Het is op dit moment niet met zekerheid aan te geven wat de omvang van de consequenties van de ontstane vertraging zal zijn. Er moet in ieder geval rekening gehouden worden met de navolgende consequenties:

– nieuwkomers (die eind juli, als de vergelijkende toets afgerond wordt, bekend worden gemaakt)) zullen mogelijk slechts ten dele de hun toegewezen frequenties volledig voor de looptijd van de vergunning kunnen gebruiken;

– dit zal gevolgen kunnen hebben voor de toepassing van het financieel instrument;

– er kunnen tijdelijke vermogensreducties bij de publieke omroep optreden (overigens zonder dat het zenderbereik aangetast wordt) Thans worden maatregelen voorbereid teneinde het hoofd te kunnen bieden aan deze nieuw ontstane situatie.

Tot dusver genomen maatregelen

VenW bemiddelt, faciliteert en helpt waar dat kan en waar dat nodig is, zonder de verantwoordelijkheid van de operators over te nemen.

– Reeds op 19 maart 2001 heeft VenW het raadgevend ingenieursbureau DHV in overleg met beide operators opdracht gegeven om het proces van aanvragen en behandelen van de benodigde bouw- en milieuvergunningen bij zowel operators als de desbetreffende gemeenten te faciliteren en te stroomlijnen. De kosten hiervan (meer dan € 1 mln.) worden door het Ministerie van Verkeer en Waterstaat gedragen.

– Door VenW zijn zeer regelmatig gesprekken gevoerd met beide ondernemingen en is getracht door middel van het maken van afspraken de samenwerking tussen de bedrijven te bevorderen. Een jaar geleden is door de Landsadvocaat bemiddeld om te komen tot afspraken over site- en antennesharing. Dat heeft geleid tot een op 5 mei 2001 wederzijds ondertekende samenwerkingsovereenkomst waarbij alleen nog de bijlage over kostentoerekening door beide partijen ingevuld zou behoeven te worden.
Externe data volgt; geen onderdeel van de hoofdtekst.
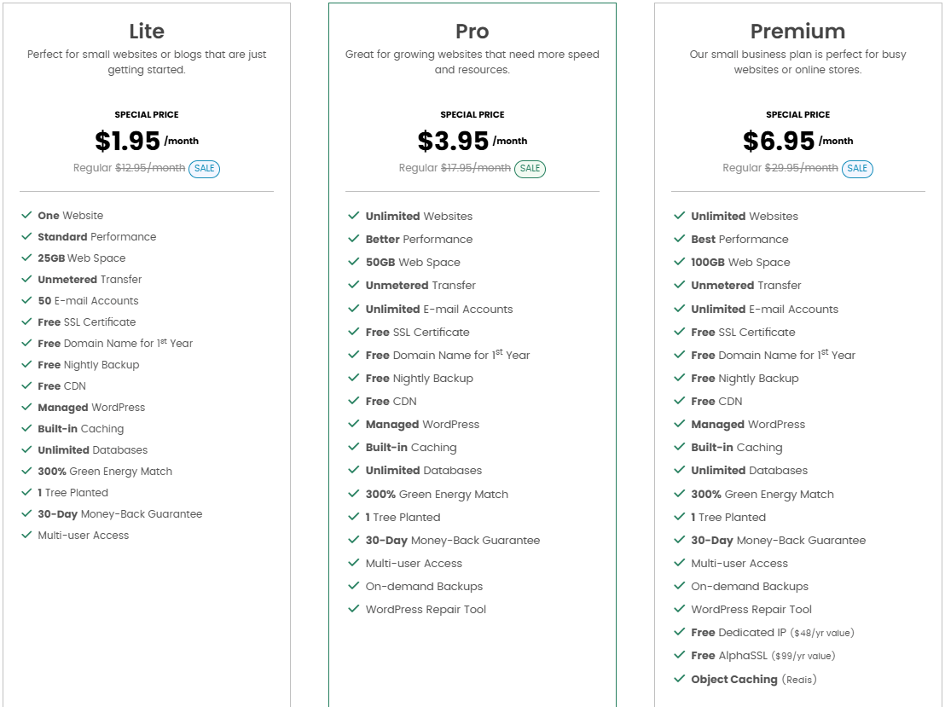This screenshot has height=707, width=945.
Task: Click Premium's 100GB Web Space feature
Action: (x=740, y=263)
Daar is tot op heden geen gevolg aan gegeven.

– Onder leiding van Verkeer en Waterstaat is door beide operators op 16 juli 2001 overeenstemming bereikt over de door DHV opgestelde aanvraaginstructie alsmede over een aantal procedurele aspecten. Kern van die afspraken is het gezamenlijk opstellen en indienen van de aanvragen in het kader van Zero Base. De afspraken hebben feitelijk geen bevredigend vervolg gekregen.

– In het door drie partijen ondertekende convenant van februari 2002 hebben beide operators afspraken gemaakt over samenwerking. Daarbij hebben zij zich verplicht zo snel mogelijk en onverwijld een begin te maken met het daadwerkelijk indienen van bouw- en milieuvergunningaanvragen ten behoeve van de implementatie van Zero Base. Hierbij is afgesproken dat de operators zich zullen onthouden van alle activiteiten die dit proces zouden kunnen vertragen.
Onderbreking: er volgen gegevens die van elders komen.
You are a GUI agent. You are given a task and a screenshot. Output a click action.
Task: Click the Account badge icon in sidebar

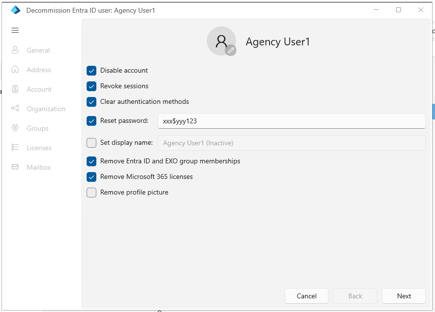(15, 89)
– Aan beide partijen is onlangs een concreet aanbod gedaan om onder onafhankelijk voorzitterschap alsnog met zeer grote spoed alle vergunningaanvragen bij de desbetreffende gemeenten in te dienen. Op dit moment hebben partijen nog niet formeel gereageerd op dit aanbod.

Verdere stappen

Naast de bemiddelende en faciliterende rol is ook onderzocht of er directe bestuurlijke dwangmiddelen zijn om partijen desnoods te dwingen tot de gewenste samenwerking te komen. De conclusie is dat dit niet tot de mogelijkheden behoort.
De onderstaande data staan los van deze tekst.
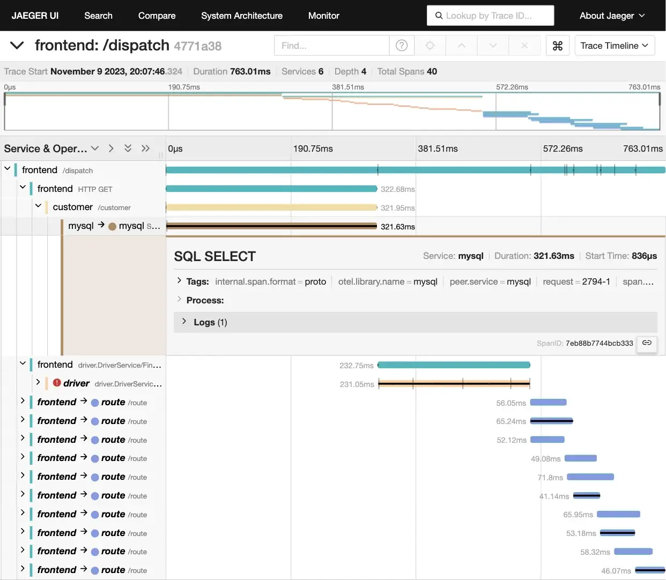The height and width of the screenshot is (580, 666).
Task: Expand one level with single right chevron
Action: click(x=111, y=148)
Er resteren dan uiteindelijk slechts directe juridische stappen tegen de beide zenderexploitanten. Op 24 juni 2002 heb ik daarom een sommatiebrief doen uitgaan naar beide partijen. Kern daarvan is dat ik beide partijen sommeer om binnen een week, uiterlijk 2 juli 2002, er voor te zorgen dat alle benodigde bouw- en milieuvergunningen bij de gemeenten zijn aangevraagd. Indien op 2 juli geen bevredigende reactie verkregen is dan zal ik onverwijld juridische stappen ondernemen. De juridische stappen zullen er, bij volhardende weigering door partijen, er toe moeten leiden dat de zenderexploitanten door de rechter worden gedwongen de benodigde vergunningaanvragen alsnog in te dienen, terwijl daardoor tevens duidelijk wordt wie eventueel aansprakelijk is voor de mogelijke gevolgschade van een te late indiening van deze vergunningaanvragen.

Ik zal u vanzelfsprekend op de hoogte houden van de verdere voortgang in dit dossier.